Knowledge of the subcellular location (SCL) of viral proteins in the host cell is important for understanding their function in depth. Therefore, we have developed "MSLVP", a two-tier prediction algorithm for predicting multiple SCLs of viral proteins. For this study, data sets of comprehensive viral proteins with experimentally validated SCL annotation were collected from UniProt. Non-redundant (90%) data sets of 3480 viral proteins that belonged to single (2715), double (391) and multiple (374) sites were employed. Additionally, 1687 (30% sequence identity) viral proteins were categorised into single (1366), double (167) and multiple (154) sites. Single, double and multiple locations further comprised of eight, four and six categories, respectively. Viral protein locations include the nucleus, cytoplasm, endoplasmic reticulum, extracellular, single-pass membrane, multi-pass membrane, capsid, remaining others and combinations thereof. Support vector machine based models were developed using sequence features like amino acid composition, dipeptide composition, physicochemical properties and their hybrids. We have employed "one-versus-one" as well as "one-versus-other" strategies for multiclass classification. The performance of "one-versus-one" is better than the "one-versus-other" approach during 10-fold cross-validation. For the 90% data set, we achieved an accuracy, a Matthew's correlation coefficient (MCC) and a receiver operating characteristic (ROC) of 99.99%, 1.00, 1.00; 100.00%, 1.00, 1.00 and 99.90%; 1.00, 1.00 for single, double and multiple locations, respectively. Similar results were achieved for a 30% sequence identity data set. Predictive models for each SCL performed equally well on the independent dataset. The MSLVP web server () can predict subcellular locations i.e. single (8; including single and multi-pass membrane), double (4) and multiple (6). This would be helpful for elucidating the functional annotation of viral proteins and potential drug targets.

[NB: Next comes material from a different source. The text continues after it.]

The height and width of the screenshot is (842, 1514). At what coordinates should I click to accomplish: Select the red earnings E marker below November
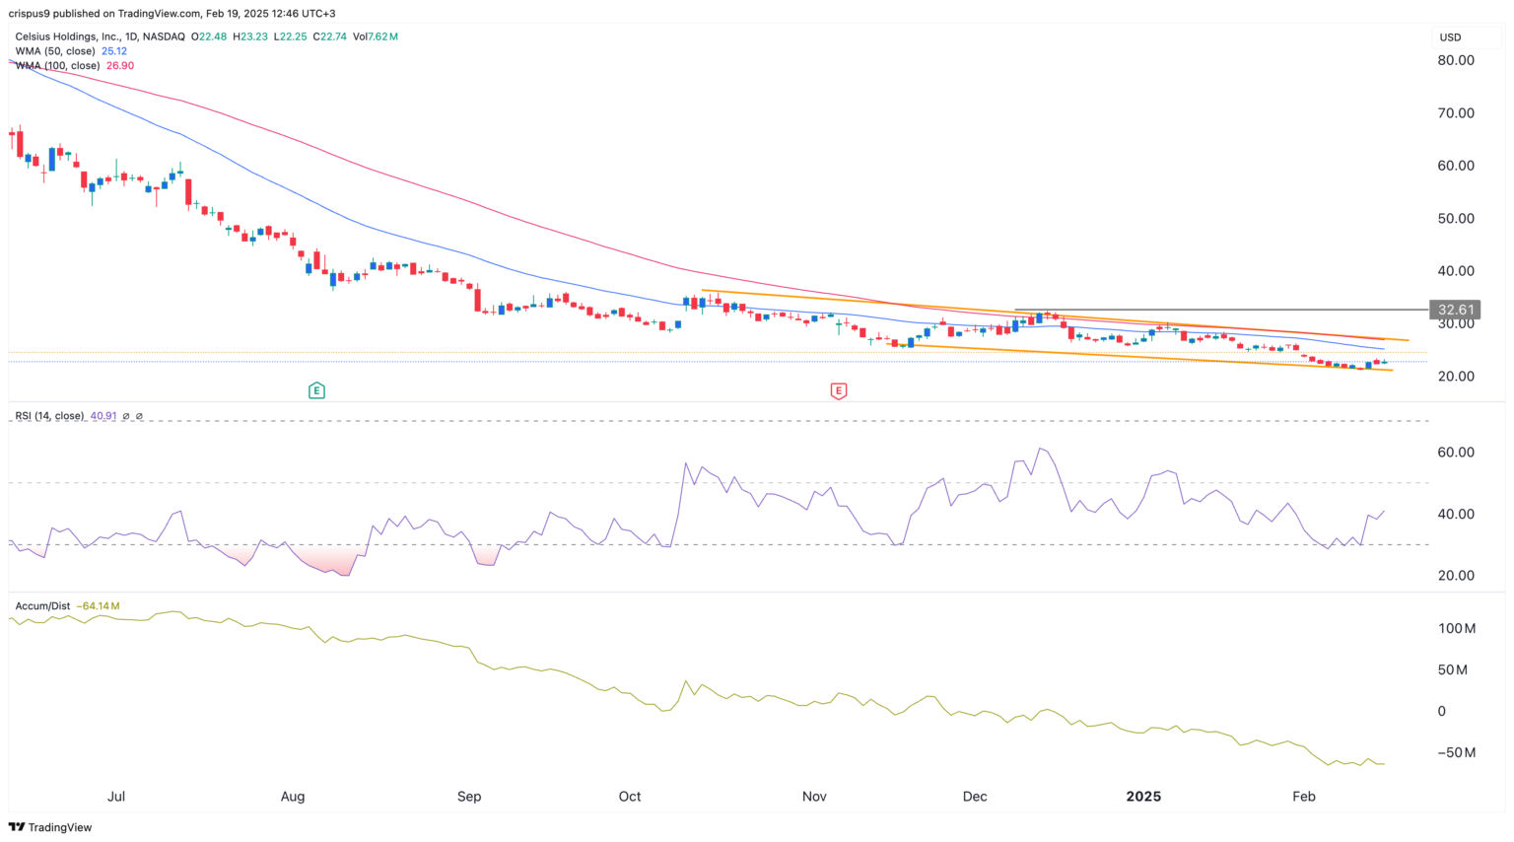click(838, 390)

了解病毒蛋白在宿主细胞中的亚细胞定位(SCL)对于深入理解其功能至关重要。因此,我们开发了“MSLVP”,一种用于预测病毒蛋白多个SCL的两层预测算法。在本研究中,从UniProt收集了具有经实验验证的SCL注释的综合病毒蛋白数据集。使用了属于单一位点(2715个)、双位点(391个)和多位点(374个)的3480个病毒蛋白的非冗余(90%)数据集。此外,1687个(序列同一性为30%)病毒蛋白被分类为单一位点(1366个)、双位点(167个)和多位点(154个)。单一位点、双位点和多位点进一步分别由八类、四类和六类组成。病毒蛋白定位包括细胞核、细胞质、内质网、细胞外、单次跨膜、多次跨膜、衣壳、其余其他部位及其组合。使用氨基酸组成、二肽组成、理化性质及其混合等序列特征开发了基于支持向量机的模型。我们采用了“一对一”以及“一对其他”策略进行多类分类。在10倍交叉验证期间,“一对一”的性能优于“一对其他”方法。对于90%的数据集,我们在单一位点、双位点和多位点上分别实现了99.99%、1.00、1.00的准确率、马修斯相关系数(MCC)和受试者工作特征(ROC);100.00%、1.00、1.00以及99.90%、1.00、1.00。对于30%序列同一性的数据集也获得了类似结果。每个SCL的预测模型在独立数据集上表现同样良好。MSLVP网络服务器()可以预测亚细胞定位,即单一位点(8种;包括单次和多次跨膜)、双位点(4种)和多位点(6种)。这将有助于阐明病毒蛋白的功能注释和潜在药物靶点。